What causes negative equity?

Home equity is the value of a homeowner’s interest in their home. Home equity is the portion of a home’s current value that the owner possesses free and clear. If some or all of a home is purchased through a mortgage, the lending institution has an interest in the house until the loan obligation has been met. However, when the current market value of a home falls bellows the amount the property owner owes on their mortgage—that owner is then classified as having negative equity in the house. The sale of a home with negative equity becomes a debt to the seller, as they would be liable to their lending institution for the difference between the attached mortgage and the sale of the home.

Do I have negative equity?

You might not know whether or not you’re in negative equity. First of all, ring your lender to find out how much you owe now. Next, ask a local estate agent to value your home or instruct a surveyor (who will charge for this). If the value of the property is below what you owe, then you are in negative equity.

Problems caused by negative equity

Being in negative equity can put you in a tricky financial situation. If you were to sell your property, you wouldn’t make enough to repay your outstanding loan to the bank and would continue to owe money. If you wanted to remortgage, the lender would be unlikely to approve a new deal, as your property would not be sufficient security. This means you’ll likely be stuck on the lender’s standard variable rate when your contract expires.

Negative equity doesn’t matter to a lot of people. If you can afford your mortgage payments and don’t plan on remortgaging or moving home shortly, being in negative equity won’t cause an issue. You won’t be threatened with repossession or have to pay extra charges just because you’re in negative equity. As long as you carry on paying your mortgage as agreed, there won’t be a problem.

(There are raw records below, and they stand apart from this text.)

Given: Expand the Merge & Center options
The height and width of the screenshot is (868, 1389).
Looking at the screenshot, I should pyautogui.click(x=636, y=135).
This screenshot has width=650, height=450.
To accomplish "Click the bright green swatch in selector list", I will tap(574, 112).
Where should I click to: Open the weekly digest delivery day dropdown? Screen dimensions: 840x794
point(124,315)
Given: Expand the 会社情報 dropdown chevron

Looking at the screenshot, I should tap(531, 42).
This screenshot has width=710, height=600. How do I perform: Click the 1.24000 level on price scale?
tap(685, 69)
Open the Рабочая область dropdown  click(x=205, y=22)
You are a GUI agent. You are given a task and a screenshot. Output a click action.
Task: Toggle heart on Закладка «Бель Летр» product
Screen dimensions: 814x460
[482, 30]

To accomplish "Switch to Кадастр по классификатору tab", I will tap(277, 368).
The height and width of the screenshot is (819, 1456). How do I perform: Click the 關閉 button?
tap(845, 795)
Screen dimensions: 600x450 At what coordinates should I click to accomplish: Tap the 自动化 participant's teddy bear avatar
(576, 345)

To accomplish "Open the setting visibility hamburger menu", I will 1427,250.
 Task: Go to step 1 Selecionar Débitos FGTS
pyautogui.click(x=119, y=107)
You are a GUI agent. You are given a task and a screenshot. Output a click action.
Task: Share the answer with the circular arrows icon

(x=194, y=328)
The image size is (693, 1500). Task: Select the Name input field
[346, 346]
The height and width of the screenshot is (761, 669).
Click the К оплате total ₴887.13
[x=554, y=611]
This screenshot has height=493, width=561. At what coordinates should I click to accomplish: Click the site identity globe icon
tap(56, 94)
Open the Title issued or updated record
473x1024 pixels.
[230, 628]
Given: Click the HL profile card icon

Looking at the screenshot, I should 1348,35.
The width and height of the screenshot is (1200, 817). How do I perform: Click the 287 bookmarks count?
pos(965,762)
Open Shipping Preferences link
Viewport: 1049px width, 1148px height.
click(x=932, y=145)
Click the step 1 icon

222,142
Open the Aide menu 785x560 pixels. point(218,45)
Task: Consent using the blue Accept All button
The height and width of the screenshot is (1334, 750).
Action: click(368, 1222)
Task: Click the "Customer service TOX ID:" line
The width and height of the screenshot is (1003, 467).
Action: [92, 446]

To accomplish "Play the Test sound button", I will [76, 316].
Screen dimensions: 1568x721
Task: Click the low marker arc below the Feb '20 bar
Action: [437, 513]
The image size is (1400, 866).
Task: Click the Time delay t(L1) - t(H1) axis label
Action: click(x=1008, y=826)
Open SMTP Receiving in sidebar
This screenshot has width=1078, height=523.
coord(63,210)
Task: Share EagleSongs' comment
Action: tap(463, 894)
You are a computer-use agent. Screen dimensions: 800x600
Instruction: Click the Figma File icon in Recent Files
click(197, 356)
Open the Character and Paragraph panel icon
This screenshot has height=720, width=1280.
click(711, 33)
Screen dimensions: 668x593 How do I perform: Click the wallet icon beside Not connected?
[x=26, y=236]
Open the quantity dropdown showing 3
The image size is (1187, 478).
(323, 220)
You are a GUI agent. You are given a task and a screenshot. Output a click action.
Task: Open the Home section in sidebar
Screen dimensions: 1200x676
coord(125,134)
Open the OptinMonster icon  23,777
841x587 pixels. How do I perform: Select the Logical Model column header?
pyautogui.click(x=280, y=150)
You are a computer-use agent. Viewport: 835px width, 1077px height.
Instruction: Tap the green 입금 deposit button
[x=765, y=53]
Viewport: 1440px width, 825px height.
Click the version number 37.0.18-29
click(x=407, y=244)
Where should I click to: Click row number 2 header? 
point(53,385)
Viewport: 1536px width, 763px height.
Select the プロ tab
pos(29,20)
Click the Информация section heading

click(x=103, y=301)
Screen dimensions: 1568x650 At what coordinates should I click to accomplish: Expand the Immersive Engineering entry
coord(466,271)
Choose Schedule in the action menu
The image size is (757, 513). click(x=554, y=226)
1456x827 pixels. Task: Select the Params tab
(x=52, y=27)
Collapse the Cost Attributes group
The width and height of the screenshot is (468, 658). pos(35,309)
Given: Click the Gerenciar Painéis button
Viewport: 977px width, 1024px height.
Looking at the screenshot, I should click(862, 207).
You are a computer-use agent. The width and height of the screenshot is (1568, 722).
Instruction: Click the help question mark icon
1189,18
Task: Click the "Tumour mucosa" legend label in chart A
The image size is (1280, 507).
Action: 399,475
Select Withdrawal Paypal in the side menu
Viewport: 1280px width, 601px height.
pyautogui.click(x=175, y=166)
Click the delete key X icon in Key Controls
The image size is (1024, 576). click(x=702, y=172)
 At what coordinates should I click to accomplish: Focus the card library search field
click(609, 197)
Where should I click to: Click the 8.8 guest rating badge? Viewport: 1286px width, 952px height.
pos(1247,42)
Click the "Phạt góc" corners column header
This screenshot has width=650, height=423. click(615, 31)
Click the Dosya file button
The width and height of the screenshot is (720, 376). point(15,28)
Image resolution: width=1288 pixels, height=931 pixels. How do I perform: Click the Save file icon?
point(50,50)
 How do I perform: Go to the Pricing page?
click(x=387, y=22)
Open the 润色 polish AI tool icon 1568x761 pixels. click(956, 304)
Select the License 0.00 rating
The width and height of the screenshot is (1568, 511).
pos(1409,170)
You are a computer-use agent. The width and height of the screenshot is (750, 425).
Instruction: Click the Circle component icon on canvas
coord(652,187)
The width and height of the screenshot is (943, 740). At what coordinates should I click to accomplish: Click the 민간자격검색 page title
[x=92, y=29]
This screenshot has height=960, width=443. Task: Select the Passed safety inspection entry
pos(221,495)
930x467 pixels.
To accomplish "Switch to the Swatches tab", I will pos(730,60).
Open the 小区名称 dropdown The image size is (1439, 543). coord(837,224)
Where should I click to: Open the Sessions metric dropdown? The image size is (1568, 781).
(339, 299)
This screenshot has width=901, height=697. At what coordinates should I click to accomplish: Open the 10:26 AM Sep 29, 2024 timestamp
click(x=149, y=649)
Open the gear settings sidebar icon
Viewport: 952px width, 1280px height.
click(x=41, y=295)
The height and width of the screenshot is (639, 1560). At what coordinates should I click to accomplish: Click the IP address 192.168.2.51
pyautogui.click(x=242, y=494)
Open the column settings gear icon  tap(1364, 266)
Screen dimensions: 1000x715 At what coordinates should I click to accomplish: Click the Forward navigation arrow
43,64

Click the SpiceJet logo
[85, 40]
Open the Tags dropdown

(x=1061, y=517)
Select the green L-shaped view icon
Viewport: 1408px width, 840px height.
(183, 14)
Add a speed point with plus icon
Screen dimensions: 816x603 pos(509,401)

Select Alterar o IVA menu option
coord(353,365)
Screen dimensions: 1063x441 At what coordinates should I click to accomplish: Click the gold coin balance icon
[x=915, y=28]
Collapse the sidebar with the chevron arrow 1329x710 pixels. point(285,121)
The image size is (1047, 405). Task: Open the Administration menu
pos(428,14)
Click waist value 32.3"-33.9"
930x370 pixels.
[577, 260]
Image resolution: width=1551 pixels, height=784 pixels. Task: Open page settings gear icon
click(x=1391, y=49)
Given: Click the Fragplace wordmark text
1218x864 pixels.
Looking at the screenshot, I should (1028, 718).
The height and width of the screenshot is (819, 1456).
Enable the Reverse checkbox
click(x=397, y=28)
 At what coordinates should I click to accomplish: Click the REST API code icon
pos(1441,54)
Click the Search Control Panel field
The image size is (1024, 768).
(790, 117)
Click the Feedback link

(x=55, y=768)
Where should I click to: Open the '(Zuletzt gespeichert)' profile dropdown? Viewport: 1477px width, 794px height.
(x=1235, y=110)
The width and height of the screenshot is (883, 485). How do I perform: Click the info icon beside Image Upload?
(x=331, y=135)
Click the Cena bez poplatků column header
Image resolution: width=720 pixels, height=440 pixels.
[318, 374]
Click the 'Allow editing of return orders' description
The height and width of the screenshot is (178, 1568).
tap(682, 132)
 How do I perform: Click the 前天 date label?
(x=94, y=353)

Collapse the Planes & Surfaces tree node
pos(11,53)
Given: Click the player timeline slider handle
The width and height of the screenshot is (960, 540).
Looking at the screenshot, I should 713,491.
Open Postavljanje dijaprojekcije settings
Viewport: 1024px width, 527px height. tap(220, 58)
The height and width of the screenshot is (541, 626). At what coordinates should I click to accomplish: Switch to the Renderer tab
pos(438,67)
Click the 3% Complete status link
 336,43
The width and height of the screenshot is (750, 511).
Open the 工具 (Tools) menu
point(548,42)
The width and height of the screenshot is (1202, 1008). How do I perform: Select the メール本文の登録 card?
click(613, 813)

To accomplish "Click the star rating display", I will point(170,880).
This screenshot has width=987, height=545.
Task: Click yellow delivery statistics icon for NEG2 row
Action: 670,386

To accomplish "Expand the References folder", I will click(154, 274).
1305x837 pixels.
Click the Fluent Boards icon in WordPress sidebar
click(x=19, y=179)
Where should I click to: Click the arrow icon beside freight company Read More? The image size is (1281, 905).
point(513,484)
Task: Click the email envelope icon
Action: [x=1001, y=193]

However, issues can arise if you want to:

  1. Remortgage
  2. Sell your home

How do I get out of negative equity?

Make timely mortgage overpayments

If you have savings or investments, you could put some of this money towards your mortgage. If you don’t have savings to put towards your mortgage, you could increase your monthly mortgage payments instead. If you can’t afford to make overpayments but have a spare room in your house, you could take in a lodger and use the rent to overpay on the mortgage.

Make home improvements

There are some improvements you can make to your home that will increase its value. You’ll need to work out how much the work will cost, and by how much it will inflate your home’s value, before deciding if the investment is worthwhile.

Stay put

If you don’t need to remortgage or move to a new house, you can simply stay put and wait for the housing market in your area to improve.